On Friday, October 3 at 7.30 p.m., we will begin the last concert weekend of the autumn edition of the ORGANy PLUS+® 2025 festival. As usual, in autumn we will visit Orunia and the small Salesian parish church of St. John Bosko, which houses a neo-romantic instrument from the organ company of Eduard Wittek built in 1911. With the help of this organ and… a trombone we will be transported to the world of music from the turn of the nineteenth and twentieth centuries. Even though this wind instrument combines its sound very well with the sound of the organ, it very rarely appears as a soloist. Its repertoire from that period is full of moving and very emotional works. Two masters, who have been performing in Germany for years, Professor Martin Schmeding of the Academy of Music in Leipzig on the organ and Frederic Belli – the first trombonist of the German Radio Orchestra in Stuttgart, will present – for the first time in Poland – a concert called + TROMBONE, which will present works for organ and trombone that will not leave us indifferent.

After a short journey into the late romanticism of central Europe, we will go much further. At the ORGANy PLUS+® 2025 festival there will be presented a form that has never been here before – an opera. Dido and Aeneas by Henry Purcell is one of those works that did not enjoy the fame it deserved during the composer’s lifetime, only to triumphantly return after several hundred years and be claimed as one of the most beautiful English operas.
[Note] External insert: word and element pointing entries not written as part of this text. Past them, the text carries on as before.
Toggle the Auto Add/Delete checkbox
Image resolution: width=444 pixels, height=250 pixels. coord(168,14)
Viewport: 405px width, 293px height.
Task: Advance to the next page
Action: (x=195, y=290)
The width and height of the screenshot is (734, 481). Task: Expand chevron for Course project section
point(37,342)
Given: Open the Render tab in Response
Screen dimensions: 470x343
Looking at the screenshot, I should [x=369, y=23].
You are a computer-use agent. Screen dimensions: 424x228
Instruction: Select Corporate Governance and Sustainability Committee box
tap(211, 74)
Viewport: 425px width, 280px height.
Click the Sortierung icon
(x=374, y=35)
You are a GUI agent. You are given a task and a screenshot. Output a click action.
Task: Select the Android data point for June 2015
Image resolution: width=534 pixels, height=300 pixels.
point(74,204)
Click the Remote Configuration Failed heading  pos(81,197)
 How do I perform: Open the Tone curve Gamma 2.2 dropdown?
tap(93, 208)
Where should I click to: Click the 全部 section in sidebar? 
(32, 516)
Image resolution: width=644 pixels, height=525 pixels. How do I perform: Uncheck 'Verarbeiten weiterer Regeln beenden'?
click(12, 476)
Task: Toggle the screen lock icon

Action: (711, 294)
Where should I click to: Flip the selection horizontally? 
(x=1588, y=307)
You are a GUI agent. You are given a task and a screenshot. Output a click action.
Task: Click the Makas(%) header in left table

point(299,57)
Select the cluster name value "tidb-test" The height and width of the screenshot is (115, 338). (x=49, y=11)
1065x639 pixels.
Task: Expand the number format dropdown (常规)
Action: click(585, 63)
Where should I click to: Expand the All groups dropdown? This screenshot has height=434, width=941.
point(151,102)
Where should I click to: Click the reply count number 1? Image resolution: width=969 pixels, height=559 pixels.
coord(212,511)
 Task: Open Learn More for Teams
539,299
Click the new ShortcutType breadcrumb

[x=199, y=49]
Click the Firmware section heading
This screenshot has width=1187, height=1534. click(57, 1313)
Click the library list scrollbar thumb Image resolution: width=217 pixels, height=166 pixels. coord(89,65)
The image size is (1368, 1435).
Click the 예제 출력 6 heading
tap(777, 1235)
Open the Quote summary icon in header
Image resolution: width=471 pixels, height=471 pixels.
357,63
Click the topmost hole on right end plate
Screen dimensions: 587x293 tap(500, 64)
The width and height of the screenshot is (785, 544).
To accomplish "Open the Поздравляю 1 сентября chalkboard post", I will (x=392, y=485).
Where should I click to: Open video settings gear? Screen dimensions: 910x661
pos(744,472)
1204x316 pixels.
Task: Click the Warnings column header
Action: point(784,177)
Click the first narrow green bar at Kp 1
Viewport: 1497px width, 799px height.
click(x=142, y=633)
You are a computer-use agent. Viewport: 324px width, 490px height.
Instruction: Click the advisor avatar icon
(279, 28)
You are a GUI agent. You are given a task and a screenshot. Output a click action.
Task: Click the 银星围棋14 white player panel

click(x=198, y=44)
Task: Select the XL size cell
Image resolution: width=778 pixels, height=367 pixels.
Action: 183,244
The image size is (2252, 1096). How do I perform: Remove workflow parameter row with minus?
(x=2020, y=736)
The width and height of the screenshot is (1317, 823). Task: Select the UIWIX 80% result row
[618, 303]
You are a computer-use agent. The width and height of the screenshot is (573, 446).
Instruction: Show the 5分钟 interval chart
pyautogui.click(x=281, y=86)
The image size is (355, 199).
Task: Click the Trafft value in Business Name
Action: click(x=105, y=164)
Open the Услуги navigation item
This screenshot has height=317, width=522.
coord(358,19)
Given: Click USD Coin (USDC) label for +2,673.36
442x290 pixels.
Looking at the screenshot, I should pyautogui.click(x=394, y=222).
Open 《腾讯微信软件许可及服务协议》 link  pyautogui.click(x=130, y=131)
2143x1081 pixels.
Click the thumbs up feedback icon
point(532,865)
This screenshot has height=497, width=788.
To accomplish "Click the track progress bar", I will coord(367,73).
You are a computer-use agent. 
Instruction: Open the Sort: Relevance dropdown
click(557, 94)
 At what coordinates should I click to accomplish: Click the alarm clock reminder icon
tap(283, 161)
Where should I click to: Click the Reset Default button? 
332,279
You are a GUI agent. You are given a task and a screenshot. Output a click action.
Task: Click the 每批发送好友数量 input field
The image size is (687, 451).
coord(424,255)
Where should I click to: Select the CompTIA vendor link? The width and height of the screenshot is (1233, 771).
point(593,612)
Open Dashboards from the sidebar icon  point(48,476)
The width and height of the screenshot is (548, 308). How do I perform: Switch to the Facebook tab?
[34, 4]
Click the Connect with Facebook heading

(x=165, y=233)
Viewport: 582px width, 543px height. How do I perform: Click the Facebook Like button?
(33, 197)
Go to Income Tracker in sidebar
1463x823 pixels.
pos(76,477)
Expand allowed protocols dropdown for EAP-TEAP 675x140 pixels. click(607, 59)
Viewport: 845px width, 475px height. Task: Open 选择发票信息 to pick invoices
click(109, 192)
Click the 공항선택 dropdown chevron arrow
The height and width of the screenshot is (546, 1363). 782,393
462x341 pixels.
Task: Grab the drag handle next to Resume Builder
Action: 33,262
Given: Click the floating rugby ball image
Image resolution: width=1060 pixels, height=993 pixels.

The composer took the libretto from the drama Brutus of Alba, or the Enchanted Lovers by Nahum Tate, which was written ten years earlier. The opera, one of the most English works, could not have sounded anywhere else, but in the Gdańsk Shakespeare Theatre in a semi-stage version. The opera was first performed in England in 1689, and in Gdańsk the work was presented twice, in 1978 on the stage of the Baltic Opera and as a student performance by the Academy of Music in 2011 – but it has never been performed in the style of the period. This time, a historically informed version on period instruments will be performed by the artistic team and soloists of the Warsaw Chamber Opera under the direction of the renowned Flemish conductor Dirk Vermeulen. This will be their debut in Gdańsk, by the way… See you at the Gdańsk Shakespeare Theatre on Saturday, October 4 at 7.30 p.m. This is quite a treat not only for lovers of early music, but also for connoisseurs of opera music. And just like in spring, we will use the Elizabethan stage, so we advise you to book your seats well in advance. Especially since we are preparing a nice surprise during the concert… Those who will be with us will find out.

This year’s ORGANy PLUS+® 2025 festival will end with a concert à rebours called + CORNETTO II. During this event, which will take place in the Franciscan Church of the Holy Trinity in Gdańsk on Sunday, October 5 at 3.30 p.m., we will hear organist Nicola Lamon and David Brutti playing on cornett – they are two pillars of the Italian ensemble Seicento Stravagante specializing in Italian Renaissance and early Baroque music. However, while at the spring concert we heard only Italian music performed by artists from Germany, this time the Italians have specially put together a program for our festival with Baroque and Renaissance works by artists from all over Europe, not only Italians, and for this review entitled – Alla magniera italiana – at our warm request they included an extremely difficult aria by Gdańsk cornetist Marcin Gremboszewski. This will be the first and only contemporary performance of the composition on cornett, which is considered almost impossible and many have already refused to perform this work. We are eagerly awaiting this exciting event.